## BRIEF:
All entries given below are to be returned word for word.

## DATA EXCERPTS:
------------------------------------------------------------------------

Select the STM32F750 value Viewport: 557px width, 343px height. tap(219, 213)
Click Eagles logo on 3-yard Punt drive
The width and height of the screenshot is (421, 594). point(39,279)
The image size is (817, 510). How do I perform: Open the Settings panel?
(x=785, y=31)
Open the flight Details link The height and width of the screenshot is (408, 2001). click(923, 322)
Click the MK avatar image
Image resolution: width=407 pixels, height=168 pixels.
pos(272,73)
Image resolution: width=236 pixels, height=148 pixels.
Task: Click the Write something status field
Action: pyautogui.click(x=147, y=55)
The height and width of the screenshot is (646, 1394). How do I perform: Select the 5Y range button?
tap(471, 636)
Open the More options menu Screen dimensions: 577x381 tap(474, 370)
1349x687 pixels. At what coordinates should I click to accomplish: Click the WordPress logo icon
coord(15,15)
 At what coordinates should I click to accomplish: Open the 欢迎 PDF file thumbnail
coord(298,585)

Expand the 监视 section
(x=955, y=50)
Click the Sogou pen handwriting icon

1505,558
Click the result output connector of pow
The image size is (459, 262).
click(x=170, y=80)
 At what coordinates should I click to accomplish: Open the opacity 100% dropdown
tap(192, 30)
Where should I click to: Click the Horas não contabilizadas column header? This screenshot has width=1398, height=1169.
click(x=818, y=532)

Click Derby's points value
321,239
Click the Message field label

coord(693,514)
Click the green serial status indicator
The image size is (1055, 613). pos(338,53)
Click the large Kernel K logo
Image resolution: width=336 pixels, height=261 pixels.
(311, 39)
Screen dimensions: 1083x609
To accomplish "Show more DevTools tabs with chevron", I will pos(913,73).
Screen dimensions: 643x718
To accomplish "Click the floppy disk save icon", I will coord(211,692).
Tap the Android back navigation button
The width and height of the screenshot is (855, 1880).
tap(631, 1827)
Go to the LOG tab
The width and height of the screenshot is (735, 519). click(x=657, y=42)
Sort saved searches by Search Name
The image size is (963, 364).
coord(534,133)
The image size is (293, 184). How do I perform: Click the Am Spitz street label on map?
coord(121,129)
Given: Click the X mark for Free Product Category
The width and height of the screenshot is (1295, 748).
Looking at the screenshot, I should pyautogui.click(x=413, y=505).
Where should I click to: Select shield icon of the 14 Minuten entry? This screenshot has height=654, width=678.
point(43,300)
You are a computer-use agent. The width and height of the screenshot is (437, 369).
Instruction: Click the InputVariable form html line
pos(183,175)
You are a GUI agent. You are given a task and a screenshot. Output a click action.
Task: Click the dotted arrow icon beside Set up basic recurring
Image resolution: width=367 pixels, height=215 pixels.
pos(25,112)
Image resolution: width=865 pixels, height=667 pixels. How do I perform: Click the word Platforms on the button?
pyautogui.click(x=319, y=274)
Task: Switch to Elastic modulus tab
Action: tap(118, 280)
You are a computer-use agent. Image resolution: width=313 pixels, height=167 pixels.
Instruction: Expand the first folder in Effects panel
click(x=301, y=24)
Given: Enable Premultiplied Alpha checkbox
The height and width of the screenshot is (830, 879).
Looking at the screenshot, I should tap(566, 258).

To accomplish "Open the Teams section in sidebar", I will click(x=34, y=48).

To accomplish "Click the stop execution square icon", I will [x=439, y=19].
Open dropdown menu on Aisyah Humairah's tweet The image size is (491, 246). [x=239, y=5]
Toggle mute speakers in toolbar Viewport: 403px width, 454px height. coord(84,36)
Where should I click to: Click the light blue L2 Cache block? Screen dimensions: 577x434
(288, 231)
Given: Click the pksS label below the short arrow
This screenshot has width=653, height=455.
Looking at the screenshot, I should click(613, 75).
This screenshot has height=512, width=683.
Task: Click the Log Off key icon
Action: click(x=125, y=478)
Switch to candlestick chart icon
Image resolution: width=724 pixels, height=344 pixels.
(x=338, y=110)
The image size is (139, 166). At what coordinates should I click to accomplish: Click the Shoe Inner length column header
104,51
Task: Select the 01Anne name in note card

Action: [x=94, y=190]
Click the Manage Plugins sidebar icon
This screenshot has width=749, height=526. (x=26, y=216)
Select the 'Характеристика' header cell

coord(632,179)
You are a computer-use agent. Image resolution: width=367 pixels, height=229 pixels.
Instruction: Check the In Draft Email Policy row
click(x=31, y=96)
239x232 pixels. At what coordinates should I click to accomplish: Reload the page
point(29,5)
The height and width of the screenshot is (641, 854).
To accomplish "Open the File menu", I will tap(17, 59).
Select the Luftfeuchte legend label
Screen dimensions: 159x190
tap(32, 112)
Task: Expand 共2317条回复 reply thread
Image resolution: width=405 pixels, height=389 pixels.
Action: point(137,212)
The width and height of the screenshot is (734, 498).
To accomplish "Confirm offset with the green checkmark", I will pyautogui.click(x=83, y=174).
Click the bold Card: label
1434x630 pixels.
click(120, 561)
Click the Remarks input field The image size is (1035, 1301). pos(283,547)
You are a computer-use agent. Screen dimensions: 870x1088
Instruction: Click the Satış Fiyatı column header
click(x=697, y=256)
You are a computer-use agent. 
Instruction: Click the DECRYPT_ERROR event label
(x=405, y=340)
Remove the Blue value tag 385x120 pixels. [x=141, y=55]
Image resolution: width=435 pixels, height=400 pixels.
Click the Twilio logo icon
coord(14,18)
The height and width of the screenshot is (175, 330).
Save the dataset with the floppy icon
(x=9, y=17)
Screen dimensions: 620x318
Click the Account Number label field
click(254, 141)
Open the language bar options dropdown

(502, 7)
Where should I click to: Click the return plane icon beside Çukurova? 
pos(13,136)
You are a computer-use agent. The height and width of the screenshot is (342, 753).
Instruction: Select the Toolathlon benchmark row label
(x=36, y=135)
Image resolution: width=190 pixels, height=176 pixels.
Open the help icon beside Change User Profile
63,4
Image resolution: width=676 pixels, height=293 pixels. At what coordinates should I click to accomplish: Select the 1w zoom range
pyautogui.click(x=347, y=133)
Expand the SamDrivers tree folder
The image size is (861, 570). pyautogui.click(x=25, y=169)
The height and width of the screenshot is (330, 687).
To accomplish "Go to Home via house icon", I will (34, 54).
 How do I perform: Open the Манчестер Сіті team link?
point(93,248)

------------------------------------------------------------------------

## COMPLETED EXERCISE:
Select the STM32F750 value Viewport: 557px width, 343px height. tap(219, 213)
Click Eagles logo on 3-yard Punt drive
The width and height of the screenshot is (421, 594). point(39,279)
The image size is (817, 510). How do I perform: Open the Settings panel?
(x=785, y=31)
Open the flight Details link The height and width of the screenshot is (408, 2001). click(923, 322)
Click the MK avatar image
Image resolution: width=407 pixels, height=168 pixels.
pos(272,73)
Image resolution: width=236 pixels, height=148 pixels.
Task: Click the Write something status field
Action: pyautogui.click(x=147, y=55)
The height and width of the screenshot is (646, 1394). How do I perform: Select the 5Y range button?
tap(471, 636)
Open the More options menu Screen dimensions: 577x381 tap(474, 370)
1349x687 pixels. At what coordinates should I click to accomplish: Click the WordPress logo icon
coord(15,15)
 At what coordinates should I click to accomplish: Open the 欢迎 PDF file thumbnail
coord(298,585)

Expand the 监视 section
(x=955, y=50)
Click the Sogou pen handwriting icon

1505,558
Click the result output connector of pow
The image size is (459, 262).
click(x=170, y=80)
 At what coordinates should I click to accomplish: Open the opacity 100% dropdown
tap(192, 30)
Where should I click to: Click the Horas não contabilizadas column header? This screenshot has width=1398, height=1169.
click(x=818, y=532)

Click Derby's points value
321,239
Click the Message field label

coord(693,514)
Click the green serial status indicator
The image size is (1055, 613). pos(338,53)
Click the large Kernel K logo
Image resolution: width=336 pixels, height=261 pixels.
(311, 39)
Screen dimensions: 1083x609
To accomplish "Show more DevTools tabs with chevron", I will pos(913,73).
Screen dimensions: 643x718
To accomplish "Click the floppy disk save icon", I will coord(211,692).
Tap the Android back navigation button
The width and height of the screenshot is (855, 1880).
tap(631, 1827)
Go to the LOG tab
The width and height of the screenshot is (735, 519). click(x=657, y=42)
Sort saved searches by Search Name
The image size is (963, 364).
coord(534,133)
The image size is (293, 184). How do I perform: Click the Am Spitz street label on map?
coord(121,129)
Given: Click the X mark for Free Product Category
The width and height of the screenshot is (1295, 748).
Looking at the screenshot, I should pyautogui.click(x=413, y=505).
Where should I click to: Select shield icon of the 14 Minuten entry? This screenshot has height=654, width=678.
point(43,300)
You are a computer-use agent. The width and height of the screenshot is (437, 369).
Instruction: Click the InputVariable form html line
pos(183,175)
You are a GUI agent. You are given a task and a screenshot. Output a click action.
Task: Click the dotted arrow icon beside Set up basic recurring
Image resolution: width=367 pixels, height=215 pixels.
pos(25,112)
Image resolution: width=865 pixels, height=667 pixels. How do I perform: Click the word Platforms on the button?
pyautogui.click(x=319, y=274)
Task: Switch to Elastic modulus tab
Action: tap(118, 280)
You are a computer-use agent. Image resolution: width=313 pixels, height=167 pixels.
Instruction: Expand the first folder in Effects panel
click(x=301, y=24)
Given: Enable Premultiplied Alpha checkbox
The height and width of the screenshot is (830, 879).
Looking at the screenshot, I should tap(566, 258).

To accomplish "Open the Teams section in sidebar", I will click(x=34, y=48).

To accomplish "Click the stop execution square icon", I will [x=439, y=19].
Open dropdown menu on Aisyah Humairah's tweet The image size is (491, 246). [x=239, y=5]
Toggle mute speakers in toolbar Viewport: 403px width, 454px height. coord(84,36)
Where should I click to: Click the light blue L2 Cache block? Screen dimensions: 577x434
(288, 231)
Given: Click the pksS label below the short arrow
This screenshot has width=653, height=455.
Looking at the screenshot, I should click(613, 75).
This screenshot has height=512, width=683.
Task: Click the Log Off key icon
Action: click(x=125, y=478)
Switch to candlestick chart icon
Image resolution: width=724 pixels, height=344 pixels.
(x=338, y=110)
The image size is (139, 166). At what coordinates should I click to accomplish: Click the Shoe Inner length column header
104,51
Task: Select the 01Anne name in note card

Action: [x=94, y=190]
Click the Manage Plugins sidebar icon
This screenshot has width=749, height=526. (x=26, y=216)
Select the 'Характеристика' header cell

coord(632,179)
You are a computer-use agent. Image resolution: width=367 pixels, height=229 pixels.
Instruction: Check the In Draft Email Policy row
click(x=31, y=96)
239x232 pixels. At what coordinates should I click to accomplish: Reload the page
point(29,5)
The height and width of the screenshot is (641, 854).
To accomplish "Open the File menu", I will tap(17, 59).
Select the Luftfeuchte legend label
Screen dimensions: 159x190
tap(32, 112)
Task: Expand 共2317条回复 reply thread
Image resolution: width=405 pixels, height=389 pixels.
Action: point(137,212)
The width and height of the screenshot is (734, 498).
To accomplish "Confirm offset with the green checkmark", I will pyautogui.click(x=83, y=174).
Click the bold Card: label
1434x630 pixels.
click(120, 561)
Click the Remarks input field The image size is (1035, 1301). pos(283,547)
You are a computer-use agent. Screen dimensions: 870x1088
Instruction: Click the Satış Fiyatı column header
click(x=697, y=256)
You are a computer-use agent. 
Instruction: Click the DECRYPT_ERROR event label
(x=405, y=340)
Remove the Blue value tag 385x120 pixels. [x=141, y=55]
Image resolution: width=435 pixels, height=400 pixels.
Click the Twilio logo icon
coord(14,18)
The height and width of the screenshot is (175, 330).
Save the dataset with the floppy icon
(x=9, y=17)
Screen dimensions: 620x318
Click the Account Number label field
click(254, 141)
Open the language bar options dropdown

(502, 7)
Where should I click to: Click the return plane icon beside Çukurova? 
pos(13,136)
You are a computer-use agent. The height and width of the screenshot is (342, 753).
Instruction: Select the Toolathlon benchmark row label
(x=36, y=135)
Image resolution: width=190 pixels, height=176 pixels.
Open the help icon beside Change User Profile
63,4
Image resolution: width=676 pixels, height=293 pixels. At what coordinates should I click to accomplish: Select the 1w zoom range
pyautogui.click(x=347, y=133)
Expand the SamDrivers tree folder
The image size is (861, 570). pyautogui.click(x=25, y=169)
The height and width of the screenshot is (330, 687).
To accomplish "Go to Home via house icon", I will (34, 54).
 How do I perform: Open the Манчестер Сіті team link?
point(93,248)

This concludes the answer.